WHAT THIS EXERCISE ASKS:
[1] In one or two sentences, explain how the Sanpoil article connects the Sanpoil to a federally recognized tribe.
[2] Reproduce the part of the Sanpoil article that opens with the words "Related ethnic groups" and closes with "federally recognized tribe.".

Start of READING PASSAGE

Sanpoil

Regions with significant populations
- United States (Washington)

Languages
- English, Okanagan language

Religion
- Roman Catholic; Native American Religions Including Dreamer Church; ; mixed Christian-Native Belief (Shaker Church, etc.); other Christian; ;

Related ethnic groups
- Colville, Nespelem, Sinixt, Palus, Wenatchi, Entiat, Methow, Southern Okanagan, Sinkiuse-Columbia, and the Nez Perce of Chief Joseph's band

= Sanpoil =

Indigenous people of the Northwest Plateau

The Sanpoil are a Native American people of the U.S. state of Washington. They are one of the Interior Salish peoples and are one of the 12 bands of the Confederated Tribes of the Colville Reservation, a federally recognized tribe.

End of READING PASSAGE
Start of DATA EXTRACT

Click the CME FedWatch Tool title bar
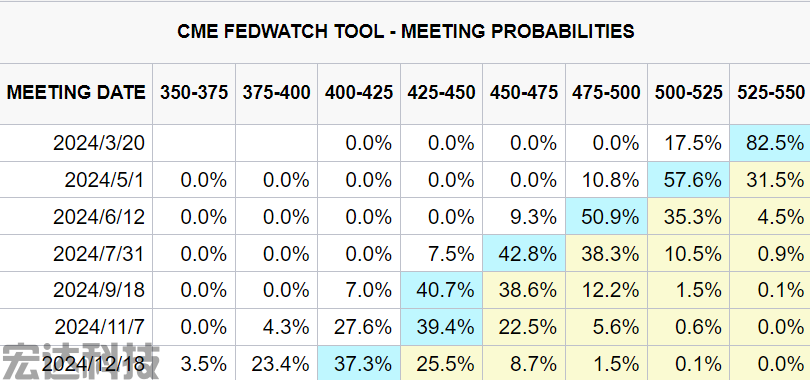The height and width of the screenshot is (380, 810). (x=405, y=32)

End of DATA EXTRACT

SOLUTIONS BY TASK:
[1] The Sanpoil are one of the 12 bands of the Confederated Tribes of the Colville Reservation. That confederation is a federally recognized tribe.

[2]
Related ethnic groups
- Colville, Nespelem, Sinixt, Palus, Wenatchi, Entiat, Methow, Southern Okanagan, Sinkiuse-Columbia, and the Nez Perce of Chief Joseph's band

= Sanpoil =

Indigenous people of the Northwest Plateau

The Sanpoil are a Native American people of the U.S. state of Washington. They are one of the Interior Salish peoples and are one of the 12 bands of the Confederated Tribes of the Colville Reservation, a federally recognized tribe.